Monsto Brukes Posted October 23, 2014 Author Posted October 23, 2014 ANY docs about texturing anything in the game.
echo711 Posted October 23, 2014 Posted October 23, 2014 is there anything in specific? like uv mapping? or just replacing textures? http://www.nexusmods.com/skyrim/mods/6152/? this tutorial explains the type of texture format Skyrim uses what textures do what, that's a start.
JRCosta Posted October 23, 2014 Posted October 23, 2014 Something like this? http://tesalliance.org/forums/index.php?/tutorials/category/39-graphic-artistry/
Monsto Brukes Posted October 23, 2014 Author Posted October 23, 2014 Something like this? http://tesalliance.org/forums/index.php?/tutorials/category/39-graphic-artistry/ That's kind of a "this is how you do it" kinda thing. What DXT compressions should you use at what times? Why name the normal map as _n? Isn't there a difference to the game regarding _n and _msn? Specular uses the alpha channel . . . of which texture? The diffuse, specular or the n/msn? And as I'm googling around again, I'm seeing comments that the nif file format isn't well documented either. Surprise.
JRCosta Posted October 23, 2014 Posted October 23, 2014 This site here has some great tutorials, explaining how to create and apply different textures; I haven't see the texturing videos (I'm far behind in the tutorials, the the paint heights), but he explains everything in detail, so you can find some useful information here. Good luck!

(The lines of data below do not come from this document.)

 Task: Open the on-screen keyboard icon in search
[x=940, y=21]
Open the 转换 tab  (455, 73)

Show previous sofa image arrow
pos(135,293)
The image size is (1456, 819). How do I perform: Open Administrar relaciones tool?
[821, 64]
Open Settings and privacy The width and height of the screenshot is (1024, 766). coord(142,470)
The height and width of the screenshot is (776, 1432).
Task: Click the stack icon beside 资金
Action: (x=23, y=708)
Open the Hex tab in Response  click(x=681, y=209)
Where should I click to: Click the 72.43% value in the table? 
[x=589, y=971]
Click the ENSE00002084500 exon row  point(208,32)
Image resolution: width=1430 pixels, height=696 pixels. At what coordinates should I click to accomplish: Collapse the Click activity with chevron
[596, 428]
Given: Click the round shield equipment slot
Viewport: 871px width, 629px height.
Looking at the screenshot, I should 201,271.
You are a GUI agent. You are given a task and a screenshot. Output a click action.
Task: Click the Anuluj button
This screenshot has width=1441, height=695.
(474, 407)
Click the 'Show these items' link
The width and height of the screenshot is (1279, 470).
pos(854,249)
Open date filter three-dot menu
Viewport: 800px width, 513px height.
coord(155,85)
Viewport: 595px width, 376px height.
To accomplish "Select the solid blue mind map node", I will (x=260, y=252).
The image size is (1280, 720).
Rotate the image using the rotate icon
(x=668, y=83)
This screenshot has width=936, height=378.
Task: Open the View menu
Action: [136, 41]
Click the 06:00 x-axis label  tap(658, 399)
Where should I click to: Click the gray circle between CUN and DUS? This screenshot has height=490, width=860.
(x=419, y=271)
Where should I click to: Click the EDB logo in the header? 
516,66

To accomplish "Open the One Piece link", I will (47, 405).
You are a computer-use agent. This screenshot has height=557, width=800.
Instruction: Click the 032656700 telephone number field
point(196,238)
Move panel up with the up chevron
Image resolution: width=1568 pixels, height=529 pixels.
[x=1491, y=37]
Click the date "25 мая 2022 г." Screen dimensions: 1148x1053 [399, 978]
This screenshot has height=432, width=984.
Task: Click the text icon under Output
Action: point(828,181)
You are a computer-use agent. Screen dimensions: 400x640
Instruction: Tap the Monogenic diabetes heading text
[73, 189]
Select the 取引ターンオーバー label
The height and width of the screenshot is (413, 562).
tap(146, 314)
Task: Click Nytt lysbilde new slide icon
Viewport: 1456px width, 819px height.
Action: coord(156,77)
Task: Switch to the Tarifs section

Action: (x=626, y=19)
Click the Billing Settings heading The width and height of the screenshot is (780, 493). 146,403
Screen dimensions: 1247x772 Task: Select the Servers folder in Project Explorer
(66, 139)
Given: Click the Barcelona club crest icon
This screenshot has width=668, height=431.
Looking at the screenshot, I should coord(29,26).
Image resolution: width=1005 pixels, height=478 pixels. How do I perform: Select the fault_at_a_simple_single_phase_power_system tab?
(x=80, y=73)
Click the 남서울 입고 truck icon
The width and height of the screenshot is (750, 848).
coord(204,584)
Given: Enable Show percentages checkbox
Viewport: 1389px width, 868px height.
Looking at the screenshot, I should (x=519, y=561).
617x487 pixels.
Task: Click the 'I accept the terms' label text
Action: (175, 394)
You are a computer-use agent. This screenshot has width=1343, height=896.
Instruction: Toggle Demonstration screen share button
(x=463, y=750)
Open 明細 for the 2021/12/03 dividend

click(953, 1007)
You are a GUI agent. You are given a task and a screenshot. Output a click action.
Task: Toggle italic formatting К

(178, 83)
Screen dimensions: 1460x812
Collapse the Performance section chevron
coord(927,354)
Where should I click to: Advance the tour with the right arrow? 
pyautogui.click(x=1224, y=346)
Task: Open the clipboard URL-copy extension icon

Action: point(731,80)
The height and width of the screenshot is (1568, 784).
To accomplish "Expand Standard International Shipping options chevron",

echo711 Posted October 23, 2014 Posted October 23, 2014 DXT1 is the one you would be using for all skyrim type textures and DXT5 for textures that have an alpha channel, but both have terrible default compression, so you will get artifacts if you save with those. "8.8.8.8 ARGB 32 bpp | unsigned" is the uncompressed format you can use to avoid compression artifacs. as for skyrim normals naming _msn is for the bump mapping(mainly used in bodies), _n is bump map with an alpha channel(used for specular), _sk is the tone mapping (bodies), _s is the specular (bodies) note that if you have a transparent diffuse map, you dont need the normals to have the same alpha channel as the diffuse, as the games just overlays the alpha to all the normals from the diffuse.